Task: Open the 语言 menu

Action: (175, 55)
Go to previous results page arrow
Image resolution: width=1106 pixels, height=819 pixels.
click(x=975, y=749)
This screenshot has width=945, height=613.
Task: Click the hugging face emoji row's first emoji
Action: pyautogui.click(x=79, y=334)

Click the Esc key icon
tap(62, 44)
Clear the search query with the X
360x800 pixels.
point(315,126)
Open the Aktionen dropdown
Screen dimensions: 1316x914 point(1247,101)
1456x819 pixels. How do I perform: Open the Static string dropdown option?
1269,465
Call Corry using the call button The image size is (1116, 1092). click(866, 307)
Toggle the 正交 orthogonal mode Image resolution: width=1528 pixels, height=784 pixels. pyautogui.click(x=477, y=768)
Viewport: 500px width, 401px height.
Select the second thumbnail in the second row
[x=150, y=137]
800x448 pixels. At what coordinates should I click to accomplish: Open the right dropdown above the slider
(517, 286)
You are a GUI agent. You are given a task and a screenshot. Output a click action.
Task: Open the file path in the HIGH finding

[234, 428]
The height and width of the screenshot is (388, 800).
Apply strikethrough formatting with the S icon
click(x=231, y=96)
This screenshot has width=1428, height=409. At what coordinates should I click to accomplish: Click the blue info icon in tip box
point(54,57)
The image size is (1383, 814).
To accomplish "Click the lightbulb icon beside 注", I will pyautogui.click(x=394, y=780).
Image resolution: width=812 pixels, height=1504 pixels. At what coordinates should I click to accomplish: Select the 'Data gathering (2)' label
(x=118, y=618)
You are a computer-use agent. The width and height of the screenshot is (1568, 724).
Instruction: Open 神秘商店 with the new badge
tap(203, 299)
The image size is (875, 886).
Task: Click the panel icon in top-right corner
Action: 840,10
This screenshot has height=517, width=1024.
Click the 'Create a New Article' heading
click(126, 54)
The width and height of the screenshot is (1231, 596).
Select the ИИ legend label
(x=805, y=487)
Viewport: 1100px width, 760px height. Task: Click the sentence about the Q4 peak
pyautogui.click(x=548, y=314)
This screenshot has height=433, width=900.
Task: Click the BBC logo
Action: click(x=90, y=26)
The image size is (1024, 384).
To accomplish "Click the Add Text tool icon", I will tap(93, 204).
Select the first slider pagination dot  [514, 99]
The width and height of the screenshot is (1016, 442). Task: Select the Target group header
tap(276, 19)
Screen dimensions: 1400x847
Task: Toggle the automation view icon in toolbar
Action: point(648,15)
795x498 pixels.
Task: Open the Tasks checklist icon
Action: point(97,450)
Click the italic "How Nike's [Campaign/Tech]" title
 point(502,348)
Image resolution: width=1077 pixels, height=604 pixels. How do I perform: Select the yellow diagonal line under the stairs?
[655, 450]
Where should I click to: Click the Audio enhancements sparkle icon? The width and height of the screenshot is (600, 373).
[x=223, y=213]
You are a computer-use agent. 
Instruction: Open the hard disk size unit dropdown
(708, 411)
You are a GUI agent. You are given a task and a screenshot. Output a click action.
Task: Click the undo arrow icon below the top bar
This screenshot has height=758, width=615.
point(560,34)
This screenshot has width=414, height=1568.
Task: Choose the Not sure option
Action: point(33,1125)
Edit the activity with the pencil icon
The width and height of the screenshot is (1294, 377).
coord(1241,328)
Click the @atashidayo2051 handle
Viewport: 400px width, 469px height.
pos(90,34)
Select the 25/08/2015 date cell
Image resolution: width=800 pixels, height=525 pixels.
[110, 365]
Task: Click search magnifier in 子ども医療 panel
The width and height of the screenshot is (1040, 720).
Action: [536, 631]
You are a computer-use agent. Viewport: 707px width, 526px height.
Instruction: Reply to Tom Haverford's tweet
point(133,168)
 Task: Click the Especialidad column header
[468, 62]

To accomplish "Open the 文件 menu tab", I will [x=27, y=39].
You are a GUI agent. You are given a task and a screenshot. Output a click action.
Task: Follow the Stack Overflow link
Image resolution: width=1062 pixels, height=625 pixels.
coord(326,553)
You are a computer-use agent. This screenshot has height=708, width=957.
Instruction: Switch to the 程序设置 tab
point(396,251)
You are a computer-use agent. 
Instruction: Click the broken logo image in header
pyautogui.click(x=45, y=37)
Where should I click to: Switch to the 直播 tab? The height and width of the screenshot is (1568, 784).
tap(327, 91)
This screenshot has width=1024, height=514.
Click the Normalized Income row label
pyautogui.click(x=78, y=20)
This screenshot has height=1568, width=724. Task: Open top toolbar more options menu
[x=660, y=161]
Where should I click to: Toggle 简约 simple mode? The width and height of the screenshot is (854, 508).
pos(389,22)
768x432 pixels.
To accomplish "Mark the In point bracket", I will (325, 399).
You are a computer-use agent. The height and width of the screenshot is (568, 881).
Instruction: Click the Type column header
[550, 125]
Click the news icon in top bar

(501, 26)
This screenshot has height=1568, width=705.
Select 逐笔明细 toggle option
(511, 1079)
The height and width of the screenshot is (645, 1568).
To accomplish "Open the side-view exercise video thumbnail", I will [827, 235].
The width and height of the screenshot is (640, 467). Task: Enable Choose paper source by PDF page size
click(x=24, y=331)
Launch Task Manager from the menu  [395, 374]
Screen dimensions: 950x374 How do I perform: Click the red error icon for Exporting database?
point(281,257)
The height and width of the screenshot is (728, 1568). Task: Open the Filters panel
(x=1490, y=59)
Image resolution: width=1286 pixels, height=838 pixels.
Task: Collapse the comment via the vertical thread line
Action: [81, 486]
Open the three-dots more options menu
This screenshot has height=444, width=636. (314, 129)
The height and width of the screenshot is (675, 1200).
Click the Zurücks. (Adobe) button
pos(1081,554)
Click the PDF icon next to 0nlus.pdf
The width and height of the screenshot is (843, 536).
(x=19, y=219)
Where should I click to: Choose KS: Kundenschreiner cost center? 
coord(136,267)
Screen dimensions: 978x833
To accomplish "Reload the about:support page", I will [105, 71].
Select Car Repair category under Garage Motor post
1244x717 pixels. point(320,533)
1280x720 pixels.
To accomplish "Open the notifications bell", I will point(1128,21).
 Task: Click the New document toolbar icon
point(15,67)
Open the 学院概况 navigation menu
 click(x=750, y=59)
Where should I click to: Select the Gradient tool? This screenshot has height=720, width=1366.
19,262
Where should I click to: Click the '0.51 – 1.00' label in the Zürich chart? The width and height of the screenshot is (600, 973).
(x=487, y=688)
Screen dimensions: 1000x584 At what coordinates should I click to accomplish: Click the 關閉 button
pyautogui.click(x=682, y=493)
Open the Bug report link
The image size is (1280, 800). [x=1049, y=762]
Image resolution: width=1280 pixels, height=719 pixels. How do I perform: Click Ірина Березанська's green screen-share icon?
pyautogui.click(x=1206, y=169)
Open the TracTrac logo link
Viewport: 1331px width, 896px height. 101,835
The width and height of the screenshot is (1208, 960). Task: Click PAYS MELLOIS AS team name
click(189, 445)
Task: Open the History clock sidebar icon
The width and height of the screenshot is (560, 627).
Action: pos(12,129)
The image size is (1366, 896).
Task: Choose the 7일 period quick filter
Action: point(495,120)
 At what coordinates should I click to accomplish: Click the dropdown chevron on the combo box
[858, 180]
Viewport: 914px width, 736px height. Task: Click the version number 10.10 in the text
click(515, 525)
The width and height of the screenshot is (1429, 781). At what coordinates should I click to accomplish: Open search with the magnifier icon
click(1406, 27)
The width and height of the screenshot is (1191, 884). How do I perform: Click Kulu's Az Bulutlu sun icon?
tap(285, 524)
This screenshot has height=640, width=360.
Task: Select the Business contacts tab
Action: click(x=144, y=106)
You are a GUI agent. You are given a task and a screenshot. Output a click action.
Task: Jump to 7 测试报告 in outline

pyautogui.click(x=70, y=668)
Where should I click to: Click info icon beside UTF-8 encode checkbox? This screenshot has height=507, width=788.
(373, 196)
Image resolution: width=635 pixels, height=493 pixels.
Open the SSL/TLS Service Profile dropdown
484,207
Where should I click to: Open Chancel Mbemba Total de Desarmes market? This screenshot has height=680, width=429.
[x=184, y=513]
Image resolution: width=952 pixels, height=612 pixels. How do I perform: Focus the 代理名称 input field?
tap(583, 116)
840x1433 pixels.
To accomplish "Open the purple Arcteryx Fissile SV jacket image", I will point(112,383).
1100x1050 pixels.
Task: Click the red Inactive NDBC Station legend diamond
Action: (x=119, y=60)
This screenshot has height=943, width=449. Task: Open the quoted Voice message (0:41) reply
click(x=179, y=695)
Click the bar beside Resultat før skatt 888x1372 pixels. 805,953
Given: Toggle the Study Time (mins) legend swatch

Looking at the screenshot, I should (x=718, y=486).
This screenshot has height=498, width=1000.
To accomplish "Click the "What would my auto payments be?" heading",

### WHAT THE EXERCISE ASKS
Return only the lines between the one holding "This screenshot has height=1568, width=705." and the one holding "Screen dimensions: 978x833", inclusive, exactly as they appear above.

### WRITTEN ANSWER
This screenshot has height=1568, width=705.
Select 逐笔明细 toggle option
(511, 1079)
The height and width of the screenshot is (645, 1568).
To accomplish "Open the side-view exercise video thumbnail", I will [827, 235].
The width and height of the screenshot is (640, 467). Task: Enable Choose paper source by PDF page size
click(x=24, y=331)
Launch Task Manager from the menu  [395, 374]
Screen dimensions: 950x374 How do I perform: Click the red error icon for Exporting database?
point(281,257)
The height and width of the screenshot is (728, 1568). Task: Open the Filters panel
(x=1490, y=59)
Image resolution: width=1286 pixels, height=838 pixels.
Task: Collapse the comment via the vertical thread line
Action: [81, 486]
Open the three-dots more options menu
This screenshot has height=444, width=636. (314, 129)
The height and width of the screenshot is (675, 1200).
Click the Zurücks. (Adobe) button
pos(1081,554)
Click the PDF icon next to 0nlus.pdf
The width and height of the screenshot is (843, 536).
(x=19, y=219)
Where should I click to: Choose KS: Kundenschreiner cost center? 
coord(136,267)
Screen dimensions: 978x833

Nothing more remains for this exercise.